Small caps also contributed significantly to the positive earnings momentum. Navkar Corporation, operating in the transport services sector, topped the small-cap results with strong revenue growth and margin expansion. The company’s ability to leverage logistics demand and operational efficiencies has been a key driver of its earnings improvement.
Micro-cap stocks such as Satchmo Holdings and Indiabulls, both in diversified commercial services, also posted impressive results, highlighting the resilience and growth potential in niche segments of the market.
Exceptional Quarterly Performance: HFCL Ltd.
Among the 97 companies that declared results in the last 24 hours, HFCL Ltd., a telecom equipment and accessories manufacturer, delivered an outstanding quarter. The company’s net sales surged by 127.81% to ₹1,824.12 crores, marking its highest quarterly sales to date. Operating profit to interest ratio reached a peak of 5.01 times, reflecting strong operational leverage and efficient cost management.
Profit before tax (excluding other income) soared by 273.46% to ₹205.67 crores, while net profit after tax surged by 319.2% to ₹178.50 crores. These figures represent all-time highs for HFCL, with earnings per share reaching ₹1.17 for the quarter. The company’s financial score improved dramatically from 1 to 37 over the past three months, signalling a bullish outlook among investors.

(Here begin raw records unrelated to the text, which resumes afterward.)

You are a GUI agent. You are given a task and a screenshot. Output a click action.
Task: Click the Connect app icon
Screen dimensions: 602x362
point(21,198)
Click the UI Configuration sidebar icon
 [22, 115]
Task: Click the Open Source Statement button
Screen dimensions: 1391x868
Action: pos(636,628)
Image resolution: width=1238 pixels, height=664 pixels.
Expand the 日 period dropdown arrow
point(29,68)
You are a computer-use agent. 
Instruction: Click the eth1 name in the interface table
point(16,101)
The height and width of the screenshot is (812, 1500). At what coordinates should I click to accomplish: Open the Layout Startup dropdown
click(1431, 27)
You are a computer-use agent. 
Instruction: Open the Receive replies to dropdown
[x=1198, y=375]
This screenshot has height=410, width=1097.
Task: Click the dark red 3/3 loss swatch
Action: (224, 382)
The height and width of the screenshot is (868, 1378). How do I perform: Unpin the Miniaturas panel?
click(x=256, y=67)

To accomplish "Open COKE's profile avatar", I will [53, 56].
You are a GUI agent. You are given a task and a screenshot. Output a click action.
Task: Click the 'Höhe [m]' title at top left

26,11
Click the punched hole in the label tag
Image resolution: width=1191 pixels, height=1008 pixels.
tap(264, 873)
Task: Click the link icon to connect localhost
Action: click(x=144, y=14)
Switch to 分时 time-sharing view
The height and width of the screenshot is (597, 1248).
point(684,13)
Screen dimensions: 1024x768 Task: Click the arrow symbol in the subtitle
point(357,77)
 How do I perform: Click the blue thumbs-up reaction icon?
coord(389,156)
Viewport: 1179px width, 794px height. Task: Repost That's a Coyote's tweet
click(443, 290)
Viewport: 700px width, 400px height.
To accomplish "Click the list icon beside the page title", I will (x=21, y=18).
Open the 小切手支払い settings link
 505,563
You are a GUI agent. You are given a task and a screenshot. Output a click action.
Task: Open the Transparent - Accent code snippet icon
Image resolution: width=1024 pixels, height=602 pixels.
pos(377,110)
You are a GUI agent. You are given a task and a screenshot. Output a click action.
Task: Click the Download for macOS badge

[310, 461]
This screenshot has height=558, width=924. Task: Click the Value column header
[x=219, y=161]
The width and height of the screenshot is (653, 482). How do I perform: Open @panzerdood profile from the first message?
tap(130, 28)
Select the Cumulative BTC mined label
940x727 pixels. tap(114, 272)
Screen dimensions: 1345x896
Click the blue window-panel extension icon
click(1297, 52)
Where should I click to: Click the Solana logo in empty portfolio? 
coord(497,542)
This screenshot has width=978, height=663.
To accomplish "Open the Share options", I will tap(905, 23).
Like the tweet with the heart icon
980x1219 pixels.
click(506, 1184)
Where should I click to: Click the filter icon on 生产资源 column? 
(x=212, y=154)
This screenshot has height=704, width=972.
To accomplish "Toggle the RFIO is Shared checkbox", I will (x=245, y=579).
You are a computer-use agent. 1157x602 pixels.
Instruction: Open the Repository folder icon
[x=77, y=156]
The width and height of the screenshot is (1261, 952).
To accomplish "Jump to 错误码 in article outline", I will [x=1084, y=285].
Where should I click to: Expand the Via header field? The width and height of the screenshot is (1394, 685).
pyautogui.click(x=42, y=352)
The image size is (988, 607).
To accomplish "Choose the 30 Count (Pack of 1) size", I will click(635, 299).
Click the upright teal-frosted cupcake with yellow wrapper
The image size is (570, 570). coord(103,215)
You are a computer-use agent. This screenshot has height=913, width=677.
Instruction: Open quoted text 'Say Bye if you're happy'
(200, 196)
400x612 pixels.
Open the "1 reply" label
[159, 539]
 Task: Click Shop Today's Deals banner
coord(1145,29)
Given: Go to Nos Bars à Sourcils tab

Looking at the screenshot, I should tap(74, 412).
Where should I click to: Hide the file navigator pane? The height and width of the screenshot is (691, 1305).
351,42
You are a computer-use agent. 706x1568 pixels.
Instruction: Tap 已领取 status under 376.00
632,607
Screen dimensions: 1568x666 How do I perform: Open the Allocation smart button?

Upcoming Earnings to Watch
Market participants will closely monitor the results of several key companies scheduled to report on 1 May 2026, including Jindal Steel Ltd., Filatex India Ltd., and Ramkrishna Forgings Ltd. These companies operate in sectors that have shown mixed performance recently, and their results could provide further clarity on the industrial and manufacturing outlook for the coming quarters.
Implications for Investors and Market Outlook
The improving earnings trend across market caps and sectors suggests a broad-based recovery in corporate India. Mid-cap companies, in particular, appear to be benefiting from favourable economic conditions and sector-specific tailwinds. Investors may consider increasing exposure to this segment, especially in public sector banking and transport services, which have demonstrated strong earnings momentum.
Large caps, while more cautious, still offer selective opportunities in high-growth sectors such as e-commerce and technology. The robust performance of companies like Eternal and HFCL highlights the potential for sustained earnings growth driven by innovation and market expansion.
However, investors should remain vigilant about macroeconomic risks, including inflationary pressures and global uncertainties, which could impact future earnings trajectories. A balanced portfolio approach, combining quality large caps with high-potential mid and small caps, may be prudent in the current environment.
Summary
The March 2026 quarter earnings season has been encouraging, with 58.0% of companies reporting positive results, marking a clear improvement over the past year. Mid-cap stocks led the gains, supported by strong performances in public sector banking and transport services. Large caps showed resilience with notable contributions from e-commerce and telecom equipment sectors. Exceptional results from HFCL Ltd. underscore the potential for significant earnings growth in select companies. As the market awaits upcoming results from key industrial players, the overall earnings landscape points to a cautiously optimistic outlook for investors.